Problem statement
Transcribe, without changes, the rows in the part that opens with the line containing "Maximize the terminal" and closes with the line containing "I will pos(707,432).", both lines included.

The input
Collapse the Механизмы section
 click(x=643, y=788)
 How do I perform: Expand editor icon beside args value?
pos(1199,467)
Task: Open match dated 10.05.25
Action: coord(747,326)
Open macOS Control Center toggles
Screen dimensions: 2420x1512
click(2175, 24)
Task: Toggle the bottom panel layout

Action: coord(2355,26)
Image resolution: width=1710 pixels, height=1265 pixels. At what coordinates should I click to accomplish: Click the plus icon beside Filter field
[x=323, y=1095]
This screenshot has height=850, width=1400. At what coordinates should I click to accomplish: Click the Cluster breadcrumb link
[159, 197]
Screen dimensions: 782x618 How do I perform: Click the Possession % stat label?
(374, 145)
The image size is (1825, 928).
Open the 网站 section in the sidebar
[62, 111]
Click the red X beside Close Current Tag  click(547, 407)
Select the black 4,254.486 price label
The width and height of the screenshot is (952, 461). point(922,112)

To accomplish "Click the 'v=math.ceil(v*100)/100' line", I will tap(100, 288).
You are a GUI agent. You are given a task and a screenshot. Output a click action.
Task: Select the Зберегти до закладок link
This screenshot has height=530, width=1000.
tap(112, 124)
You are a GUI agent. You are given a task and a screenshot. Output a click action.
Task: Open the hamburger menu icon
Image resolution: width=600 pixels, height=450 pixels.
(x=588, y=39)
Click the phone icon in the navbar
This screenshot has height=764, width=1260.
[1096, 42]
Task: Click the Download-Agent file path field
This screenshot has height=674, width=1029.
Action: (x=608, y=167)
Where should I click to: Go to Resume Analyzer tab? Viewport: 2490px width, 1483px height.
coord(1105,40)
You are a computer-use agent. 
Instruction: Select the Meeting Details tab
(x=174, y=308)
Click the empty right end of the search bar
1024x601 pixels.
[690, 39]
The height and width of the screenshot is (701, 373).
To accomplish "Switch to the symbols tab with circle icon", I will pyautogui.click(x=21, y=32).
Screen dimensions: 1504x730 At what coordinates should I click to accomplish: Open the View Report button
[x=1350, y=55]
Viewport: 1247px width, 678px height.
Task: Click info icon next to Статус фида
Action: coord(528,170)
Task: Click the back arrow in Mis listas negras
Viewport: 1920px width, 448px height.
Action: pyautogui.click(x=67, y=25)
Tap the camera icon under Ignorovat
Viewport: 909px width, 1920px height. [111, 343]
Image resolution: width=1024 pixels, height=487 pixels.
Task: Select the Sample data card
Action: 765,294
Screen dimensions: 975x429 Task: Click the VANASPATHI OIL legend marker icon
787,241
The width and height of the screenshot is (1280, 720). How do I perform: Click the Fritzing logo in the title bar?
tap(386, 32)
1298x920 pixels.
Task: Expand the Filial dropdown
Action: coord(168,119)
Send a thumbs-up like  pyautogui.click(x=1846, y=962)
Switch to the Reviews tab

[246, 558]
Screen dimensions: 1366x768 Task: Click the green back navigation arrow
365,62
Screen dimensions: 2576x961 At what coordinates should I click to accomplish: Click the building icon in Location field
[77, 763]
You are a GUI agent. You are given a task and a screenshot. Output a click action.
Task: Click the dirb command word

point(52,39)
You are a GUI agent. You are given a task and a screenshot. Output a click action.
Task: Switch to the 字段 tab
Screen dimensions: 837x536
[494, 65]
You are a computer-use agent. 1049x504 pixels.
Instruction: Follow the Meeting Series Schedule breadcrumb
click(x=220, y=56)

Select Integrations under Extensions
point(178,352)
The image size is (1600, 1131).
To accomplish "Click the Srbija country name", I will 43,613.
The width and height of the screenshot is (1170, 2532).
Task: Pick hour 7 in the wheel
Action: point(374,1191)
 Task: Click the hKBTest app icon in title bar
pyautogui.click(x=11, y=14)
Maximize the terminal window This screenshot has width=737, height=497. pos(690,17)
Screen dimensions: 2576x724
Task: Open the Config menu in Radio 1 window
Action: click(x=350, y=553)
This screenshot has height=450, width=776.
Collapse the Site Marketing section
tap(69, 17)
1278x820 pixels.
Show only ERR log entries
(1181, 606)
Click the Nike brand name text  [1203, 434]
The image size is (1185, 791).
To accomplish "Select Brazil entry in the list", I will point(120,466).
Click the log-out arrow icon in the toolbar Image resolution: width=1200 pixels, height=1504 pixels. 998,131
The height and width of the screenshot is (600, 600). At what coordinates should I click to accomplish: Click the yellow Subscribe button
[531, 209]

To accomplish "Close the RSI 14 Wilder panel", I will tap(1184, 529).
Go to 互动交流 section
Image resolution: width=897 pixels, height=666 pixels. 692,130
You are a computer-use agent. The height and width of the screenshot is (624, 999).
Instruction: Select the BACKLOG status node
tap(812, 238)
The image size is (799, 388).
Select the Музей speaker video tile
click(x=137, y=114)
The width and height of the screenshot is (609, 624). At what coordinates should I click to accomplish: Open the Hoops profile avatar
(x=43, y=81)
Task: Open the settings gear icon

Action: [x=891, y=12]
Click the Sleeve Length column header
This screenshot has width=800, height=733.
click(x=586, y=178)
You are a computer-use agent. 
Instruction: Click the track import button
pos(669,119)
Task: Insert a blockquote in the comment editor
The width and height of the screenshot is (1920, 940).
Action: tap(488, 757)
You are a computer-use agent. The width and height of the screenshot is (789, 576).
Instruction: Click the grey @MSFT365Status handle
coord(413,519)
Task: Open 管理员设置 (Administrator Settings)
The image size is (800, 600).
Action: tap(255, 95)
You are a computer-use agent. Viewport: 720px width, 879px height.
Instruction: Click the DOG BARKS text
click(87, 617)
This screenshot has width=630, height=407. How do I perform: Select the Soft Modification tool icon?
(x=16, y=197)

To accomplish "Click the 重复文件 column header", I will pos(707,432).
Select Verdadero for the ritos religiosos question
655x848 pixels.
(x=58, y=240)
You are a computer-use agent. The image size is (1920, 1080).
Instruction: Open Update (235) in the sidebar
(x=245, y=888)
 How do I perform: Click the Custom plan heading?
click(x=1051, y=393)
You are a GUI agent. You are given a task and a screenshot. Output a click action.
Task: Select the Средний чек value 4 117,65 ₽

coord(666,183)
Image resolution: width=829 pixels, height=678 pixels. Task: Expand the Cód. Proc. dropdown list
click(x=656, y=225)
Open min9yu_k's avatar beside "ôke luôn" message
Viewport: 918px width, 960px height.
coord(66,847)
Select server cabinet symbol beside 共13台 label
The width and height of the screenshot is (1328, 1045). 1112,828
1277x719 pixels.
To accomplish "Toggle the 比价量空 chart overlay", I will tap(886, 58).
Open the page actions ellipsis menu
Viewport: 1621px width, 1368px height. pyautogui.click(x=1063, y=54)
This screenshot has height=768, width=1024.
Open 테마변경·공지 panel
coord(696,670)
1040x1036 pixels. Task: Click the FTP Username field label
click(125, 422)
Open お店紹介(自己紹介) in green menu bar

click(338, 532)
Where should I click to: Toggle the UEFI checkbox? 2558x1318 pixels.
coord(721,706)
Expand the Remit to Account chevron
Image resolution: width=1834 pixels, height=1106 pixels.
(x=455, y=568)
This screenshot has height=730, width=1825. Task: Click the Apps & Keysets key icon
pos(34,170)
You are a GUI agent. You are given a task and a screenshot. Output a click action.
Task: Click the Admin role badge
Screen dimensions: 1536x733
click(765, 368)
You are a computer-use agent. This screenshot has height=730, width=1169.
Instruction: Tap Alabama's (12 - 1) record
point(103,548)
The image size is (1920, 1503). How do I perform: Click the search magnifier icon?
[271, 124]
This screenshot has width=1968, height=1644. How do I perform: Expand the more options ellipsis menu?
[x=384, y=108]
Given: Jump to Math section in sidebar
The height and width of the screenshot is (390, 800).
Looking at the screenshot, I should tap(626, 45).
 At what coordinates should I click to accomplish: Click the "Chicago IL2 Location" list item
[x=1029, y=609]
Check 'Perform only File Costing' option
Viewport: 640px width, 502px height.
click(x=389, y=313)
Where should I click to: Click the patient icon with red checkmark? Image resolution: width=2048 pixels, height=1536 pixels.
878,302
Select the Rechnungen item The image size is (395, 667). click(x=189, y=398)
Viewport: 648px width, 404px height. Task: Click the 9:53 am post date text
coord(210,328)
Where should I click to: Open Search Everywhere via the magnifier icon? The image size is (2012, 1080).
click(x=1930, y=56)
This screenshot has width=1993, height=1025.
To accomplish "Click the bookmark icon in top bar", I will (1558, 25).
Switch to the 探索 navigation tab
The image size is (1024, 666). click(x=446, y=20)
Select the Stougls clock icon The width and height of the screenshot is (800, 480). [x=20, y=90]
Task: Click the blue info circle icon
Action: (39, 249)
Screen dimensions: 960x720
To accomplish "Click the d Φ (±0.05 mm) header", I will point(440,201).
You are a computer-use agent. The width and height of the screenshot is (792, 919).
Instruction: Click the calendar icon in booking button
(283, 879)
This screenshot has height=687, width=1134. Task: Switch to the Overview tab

Finished answer
Maximize the terminal window This screenshot has width=737, height=497. pos(690,17)
Screen dimensions: 2576x724
Task: Open the Config menu in Radio 1 window
Action: click(x=350, y=553)
This screenshot has height=450, width=776.
Collapse the Site Marketing section
tap(69, 17)
1278x820 pixels.
Show only ERR log entries
(1181, 606)
Click the Nike brand name text  [1203, 434]
The image size is (1185, 791).
To accomplish "Select Brazil entry in the list", I will point(120,466).
Click the log-out arrow icon in the toolbar Image resolution: width=1200 pixels, height=1504 pixels. 998,131
The height and width of the screenshot is (600, 600). At what coordinates should I click to accomplish: Click the yellow Subscribe button
[531, 209]

To accomplish "Close the RSI 14 Wilder panel", I will tap(1184, 529).
Go to 互动交流 section
Image resolution: width=897 pixels, height=666 pixels. 692,130
You are a computer-use agent. The height and width of the screenshot is (624, 999).
Instruction: Select the BACKLOG status node
tap(812, 238)
The image size is (799, 388).
Select the Музей speaker video tile
click(x=137, y=114)
The width and height of the screenshot is (609, 624). At what coordinates should I click to accomplish: Open the Hoops profile avatar
(x=43, y=81)
Task: Open the settings gear icon

Action: [x=891, y=12]
Click the Sleeve Length column header
This screenshot has width=800, height=733.
click(x=586, y=178)
You are a computer-use agent. 
Instruction: Click the track import button
pos(669,119)
Task: Insert a blockquote in the comment editor
The width and height of the screenshot is (1920, 940).
Action: tap(488, 757)
You are a computer-use agent. The width and height of the screenshot is (789, 576).
Instruction: Click the grey @MSFT365Status handle
coord(413,519)
Task: Open 管理员设置 (Administrator Settings)
The image size is (800, 600).
Action: tap(255, 95)
You are a computer-use agent. Viewport: 720px width, 879px height.
Instruction: Click the DOG BARKS text
click(87, 617)
This screenshot has width=630, height=407. How do I perform: Select the Soft Modification tool icon?
(x=16, y=197)

To accomplish "Click the 重复文件 column header", I will pos(707,432).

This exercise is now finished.